Back on 1/11/11 I posed a calendar puzzler, asking this:
For the current century (just starting from 1-1-11) how many days will there be where the date can be expressed (in the calendar style I have employed here) by repetitions of the same number, no other number appearing in the date?The answer, the way I count it, is 13.
Actually, I was hoping that some "numerate" friend would be able to provide a kind of "formula." I am not strong in what the British call "maths," though I guess I can count with the best of them.
And....speaking of the best of them, the winner is Pamela Flick. Here's her listing, provided almost immediately at 4:29 p.m. on 1/11/11:
1-1-11 / 1-11-11 / 11-1-11 / 11-11-11 / 2-2-22 / 2-22-22 / 3-3-33 / 4-4-44 / 5-5-55 / 6-6-66 / 7-7-77 / 8-8-88 / 9-9-99.That does count up to 13. As Pamela said, and as I say, too: "What did I miss? :)"
Someone also sent me an email completely without reference to my "Puzzler" question, claiming that there is something particularly unusual about the year 2011. First, there are those "nothing but ones" dates, as already noted: 1/1/11; 1/11/11; 11/1/11; and 11/11/11.
Then, just to embellish the theme, if you take the last two digits of the year in which you were born, and add the age you will be this year, the result will be 111 for everyone! That's the claim, anyway, and it does work for me.
Finally, October had five Sundays this year; and five Mondays; and five Saturdays, too. That's unusual! According to the information I was sent, this only happens once every 823 years, with years like these being called "Moneybags." Are we feeling rich, now? Let's ask the good folks at Occupy Wall Street
Tim Goncharoff also responded to my puzzler question, but he came up with only 11 dates, and the listing above does have a couple more!!
Make it 14 instances! You may add 12/12/12 to the list.ReplyDelete
Ah, Anonymous! Your comment points to the problem that happens so often in human communication: it's hard to say what you mean, exactly, when you have to use words!ReplyDelete
In this case, there was an unclarity in the "rules" of the puzzle, which I restate below, for convenience.
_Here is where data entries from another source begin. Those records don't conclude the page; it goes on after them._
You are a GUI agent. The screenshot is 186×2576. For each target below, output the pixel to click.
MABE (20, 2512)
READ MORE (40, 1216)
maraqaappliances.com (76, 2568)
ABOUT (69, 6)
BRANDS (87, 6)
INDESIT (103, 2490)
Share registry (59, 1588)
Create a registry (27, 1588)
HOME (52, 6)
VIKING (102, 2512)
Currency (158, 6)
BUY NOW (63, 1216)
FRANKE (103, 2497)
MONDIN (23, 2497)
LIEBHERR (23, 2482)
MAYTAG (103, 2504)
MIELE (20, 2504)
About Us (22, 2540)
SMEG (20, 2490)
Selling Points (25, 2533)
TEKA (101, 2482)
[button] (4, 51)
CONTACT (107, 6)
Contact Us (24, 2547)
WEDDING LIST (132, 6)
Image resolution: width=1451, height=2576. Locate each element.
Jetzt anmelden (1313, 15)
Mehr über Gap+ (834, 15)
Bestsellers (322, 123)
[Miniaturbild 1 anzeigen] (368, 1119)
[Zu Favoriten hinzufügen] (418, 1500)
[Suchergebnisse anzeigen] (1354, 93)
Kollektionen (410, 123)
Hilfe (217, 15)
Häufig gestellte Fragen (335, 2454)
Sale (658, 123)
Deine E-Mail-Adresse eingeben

I said that I was looking for dates that were formed by "repetitions of the same number, no other number appearing in the date." I should have used the word "digit."
"12," of course is a "number," but it's not the kind of "number" I had in mind, and that I illustrated in articulating the rules for the puzzle (again, see below). So, in terms of what I "meant," I don't think the number "12" qualifies, but I admit that there was a definite ambiguity in what I actually "said," and maybe even a flat misstatement.
Since "10" is also a "number," if that kind of "number" qualifies, then the correct answer would be "15," not "14" or "13."
HERE ARE THE RULES as I (ambiguously) stated them: "For the current century (just starting from 1-1-11) how many days will there be where the date can be expressed (in the calendar style I have employed here) by repetitions of the same number, no other number appearing in the date?"
I think that what I said, strictly speaking, does include both "12," and "10." But it's not what I "meant."
My father often told me, when I was growing up, to "listen to what I mean, not what I say." He implied the fault was in me; here, I think the fault really was - for not saying what I meant more clearly.